* **Required work**:
Transcription, pictures excluded: write out the data below exactly.

Screenshot grounding data
● ● ● ● ●

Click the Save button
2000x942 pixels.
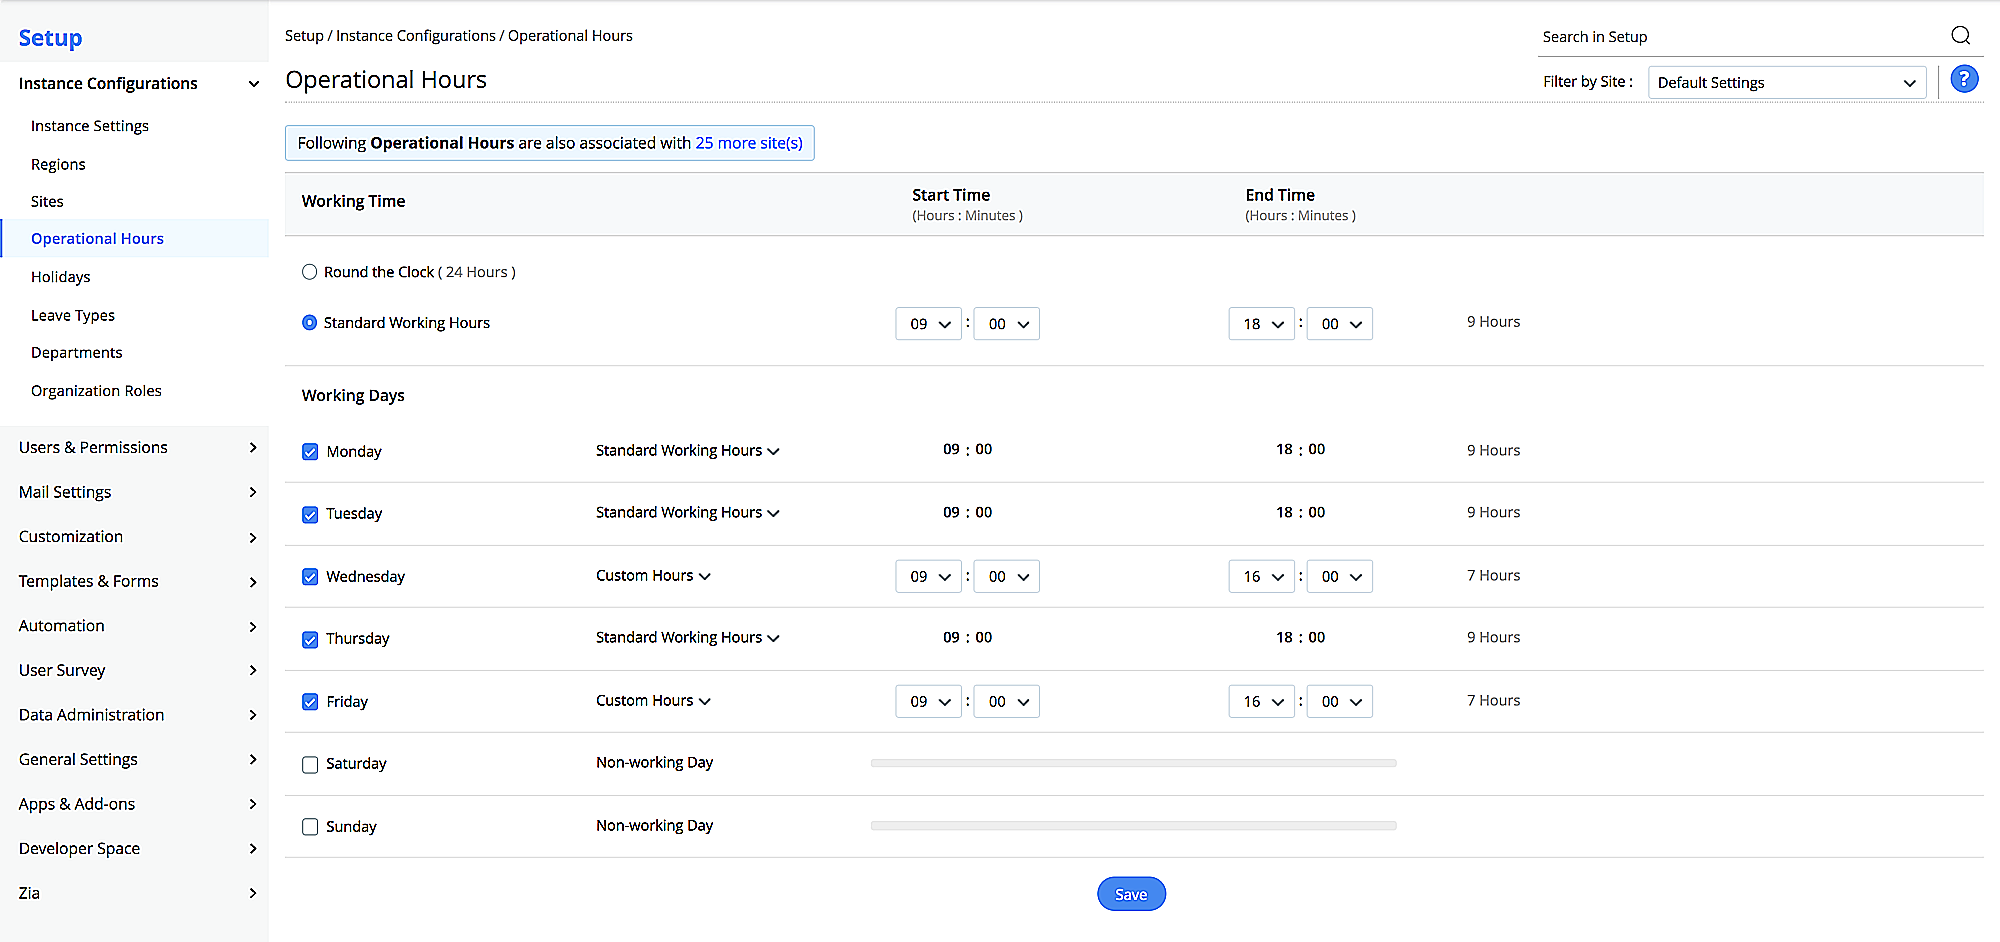pos(1131,894)
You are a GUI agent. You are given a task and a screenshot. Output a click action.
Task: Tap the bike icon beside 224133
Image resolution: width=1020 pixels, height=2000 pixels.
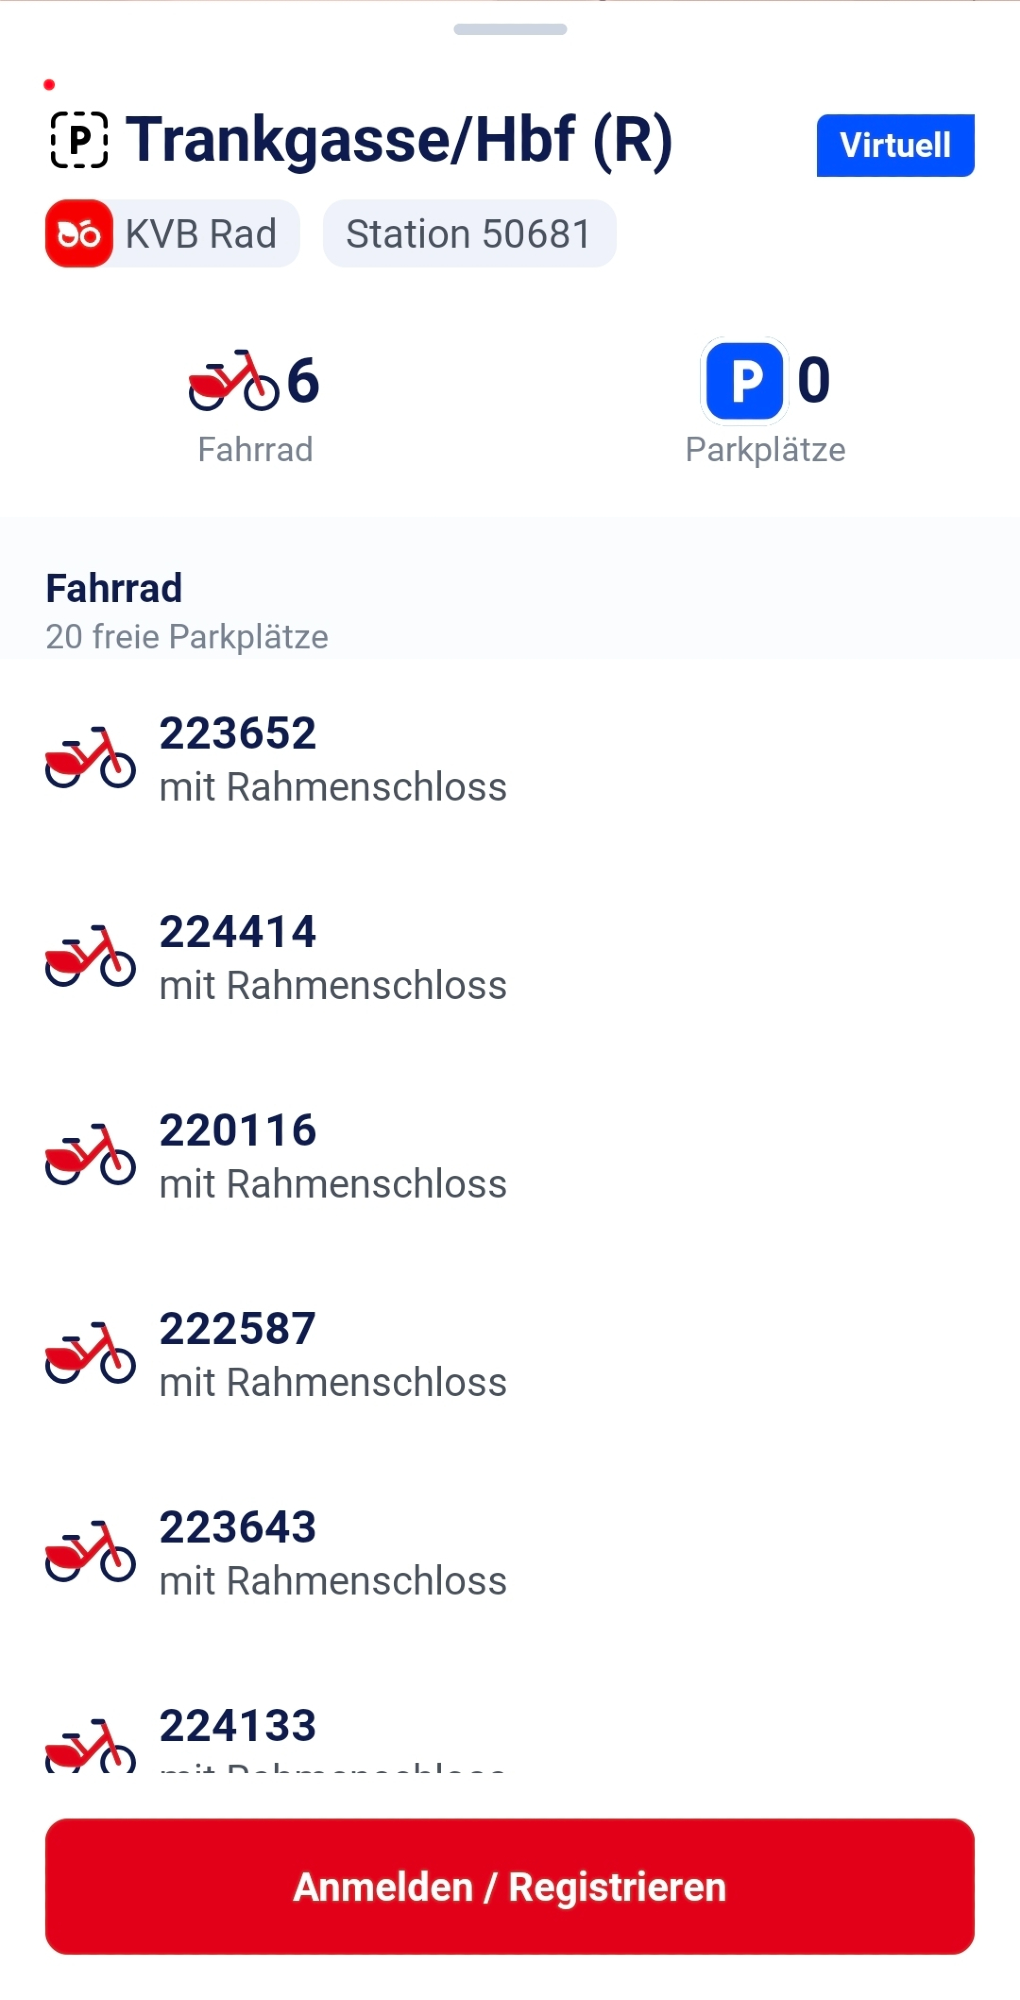(x=90, y=1747)
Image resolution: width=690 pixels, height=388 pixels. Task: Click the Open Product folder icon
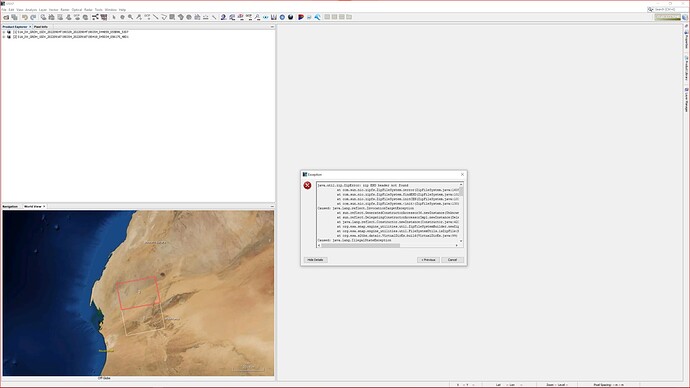(6, 17)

● ● ● ● ●

* **Answer to this exercise**:
Click the Save button
2000x942 pixels.
pos(1131,894)
You are a GUI agent. You are given a task and a screenshot. Output a click action.
Task: Tap the bike icon beside 224133
Image resolution: width=1020 pixels, height=2000 pixels.
(x=90, y=1747)
Image resolution: width=690 pixels, height=388 pixels. Task: Click the Open Product folder icon
(6, 17)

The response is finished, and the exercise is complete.